The Latest: Court declines to immediately halt district map
HARRISBURG, Pa. (AP) — The Latest on Republican efforts to halt imposition of a new congressional district map in Pennsylvania (all times local):
Federal judges are turning down a request by Pennsylvania Republican congressmen to immediately throw out a district map, but are also saying they hope to resolve the legal challenge quickly.
A three-judge panel declined Friday to temporarily hold up implementation of the map but laid out a schedule for the parties to elaborate on their legal positions, including a March 9 hearing.
Eight incumbent members of Congress and two GOP state senators contend the state Supreme Court overstepped its authority in drawing new lines and didn’t give state legislators sufficient time to come up with an alternative.
The new map substantially overhauls a GOP-drawn one that has helped produce a predominantly Republican delegation.
Congressional candidates in Pennsylvania are scheduled to start collecting signatures Tuesday to get their names on the primary ballot.
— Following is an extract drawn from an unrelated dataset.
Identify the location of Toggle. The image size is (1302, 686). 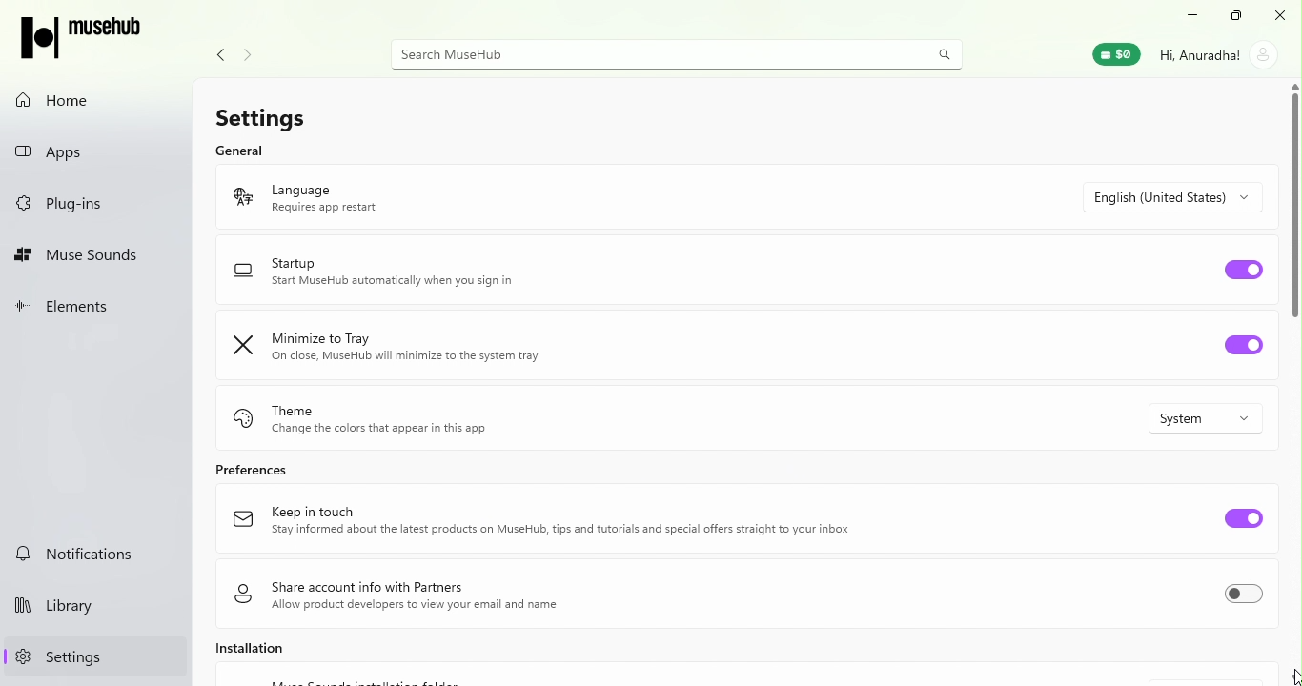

Republican leaders in the Pennsylvania Legislature are asking the state’s highest court to put on hold its order establishing new congressional district lines, a precursor to getting the same request considered by the U.S. Supreme Court.
The leaders filed a request Thursday seeking to halt orders throwing out a 2011 Republican-crafted map and establishing a new 18-district map.
They filed a similar request to the U.S. Supreme Court on Wednesday, arguing the Pennsylvania court usurped legislative authority.
The state court is giving Democratic Gov. Tom Wolf and other parties until noon Monday to weigh in.
Pennsylvania congressional candidates are scheduled to start collecting signatures Tuesday to get on the primary ballot.
Three Republican-appointed federal judges will consider a request by eight GOP congressmen in Pennsylvania to halt the use of a new congressional district map in this year’s elections.
A federal judge Friday set up the panel under a federal law governing constitutional challenges to congressional reapportionment.
The panel members are Judge Christopher Conner , a Pennsylvania-based district judge; Judge Jerome Simandle , a senior district judge from New Jersey; and Judge Kent Jordan, a circuit judge who was formerly a district judge in Delaware.
Conner and Jordan were chosen for the federal bench by President George W. Bush, while Simandle was nominated by President George H.W. Bush.
The lawsuit against state elections officials seeks an injunction against the map produced Monday by the Democratic majority on the state Supreme Court.